While studies support the use of 0.1% polyhexanide-betaine as an irrigation solution in NPWTi in contaminated artificial joints, the use of saline has been shown to be at least equally effective in postoperative care. Future questions that remain to be answered pertain to the optimal volume and solution for instillation, dwell time, and duration of therapy, which should be assessed through appropriately conducted, high-powered, randomized controlled trials.

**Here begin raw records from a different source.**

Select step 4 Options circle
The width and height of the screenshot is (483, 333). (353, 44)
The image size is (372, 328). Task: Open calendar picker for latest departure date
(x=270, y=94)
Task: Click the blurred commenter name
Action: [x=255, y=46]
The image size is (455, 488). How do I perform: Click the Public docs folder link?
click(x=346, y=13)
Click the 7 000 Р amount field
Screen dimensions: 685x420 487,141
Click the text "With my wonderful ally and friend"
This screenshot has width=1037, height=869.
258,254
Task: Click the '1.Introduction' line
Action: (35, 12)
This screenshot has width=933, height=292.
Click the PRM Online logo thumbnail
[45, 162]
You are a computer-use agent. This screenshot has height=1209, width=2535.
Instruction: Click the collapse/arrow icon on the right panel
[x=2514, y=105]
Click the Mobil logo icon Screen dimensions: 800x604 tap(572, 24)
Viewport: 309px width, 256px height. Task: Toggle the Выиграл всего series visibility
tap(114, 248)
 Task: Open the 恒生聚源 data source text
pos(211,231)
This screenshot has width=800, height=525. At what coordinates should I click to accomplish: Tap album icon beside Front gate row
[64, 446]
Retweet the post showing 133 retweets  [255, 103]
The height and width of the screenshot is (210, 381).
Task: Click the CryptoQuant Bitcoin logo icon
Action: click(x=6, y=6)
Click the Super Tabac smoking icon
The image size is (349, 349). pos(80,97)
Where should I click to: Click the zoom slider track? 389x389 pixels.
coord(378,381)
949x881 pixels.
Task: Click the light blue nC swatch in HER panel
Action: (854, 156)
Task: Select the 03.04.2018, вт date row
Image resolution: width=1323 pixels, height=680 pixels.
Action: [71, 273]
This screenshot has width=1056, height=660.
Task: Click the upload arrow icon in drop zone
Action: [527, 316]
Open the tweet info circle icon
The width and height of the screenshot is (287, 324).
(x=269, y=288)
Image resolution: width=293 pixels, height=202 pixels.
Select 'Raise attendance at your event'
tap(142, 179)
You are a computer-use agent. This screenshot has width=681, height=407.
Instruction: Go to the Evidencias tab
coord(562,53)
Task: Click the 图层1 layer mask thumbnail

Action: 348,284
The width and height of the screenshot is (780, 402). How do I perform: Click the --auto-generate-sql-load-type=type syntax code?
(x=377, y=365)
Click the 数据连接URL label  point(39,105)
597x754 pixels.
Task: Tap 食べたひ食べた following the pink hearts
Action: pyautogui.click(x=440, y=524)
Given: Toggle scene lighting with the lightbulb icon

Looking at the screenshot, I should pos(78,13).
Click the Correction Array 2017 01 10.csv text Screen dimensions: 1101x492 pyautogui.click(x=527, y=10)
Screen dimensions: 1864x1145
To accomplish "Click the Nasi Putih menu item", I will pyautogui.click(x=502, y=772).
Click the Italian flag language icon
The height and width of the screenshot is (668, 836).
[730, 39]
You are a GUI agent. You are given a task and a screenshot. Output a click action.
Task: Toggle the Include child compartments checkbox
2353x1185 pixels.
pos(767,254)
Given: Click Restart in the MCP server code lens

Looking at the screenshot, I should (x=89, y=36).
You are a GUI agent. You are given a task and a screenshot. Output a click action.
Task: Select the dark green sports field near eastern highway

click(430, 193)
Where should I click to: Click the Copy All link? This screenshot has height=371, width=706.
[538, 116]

If the wound fails to show signs of healing despite being clean and having adequate blood flow, providing biologically active coverage, such as platelet-derived growth factor (Regranex, Ortho-McNeil Pharmaceutical, Raritan, NJ), cultured skin substitutes (e.g., Apligraf, Organogenesis, Canton, MA; Grafix, Smith and Nephew, Andover, MA), etc., may facilitate more rapid healing. The formation of new tissue over debrided wounds and/or partially exposed healthy bone or tendon can also be stimulated through the application of a dermal regenerative template (e.g., Integra or Primatix, Integra LifeSciences, Plainsboro, NJ), with or without VAC support, and allowing it to revascularize over the course of 2 to 3 weeks. The newly incorporated dermis can then be skin grafted with a thin autograft to provide coverage. Finally, level-one evidence has demonstrated the ability of systemic hyperbaric oxygen therapy (HBOT) to reduce amputation rates and promote granulation of certain complicated, non-healing wounds. It is particularly useful in radiation-induced wounds, frostbite, revascularized gangrenous feet, and failing flaps. HBOT stimulates local angiogenesis in the wound bed, promotes collagen cross-linking and extrusion from cells, and potentiates the ability of macrophages/granulocytes to kill bacteria. Any or all of these modalities may prove valuable when used in concert with more traditional reconstructive strategies.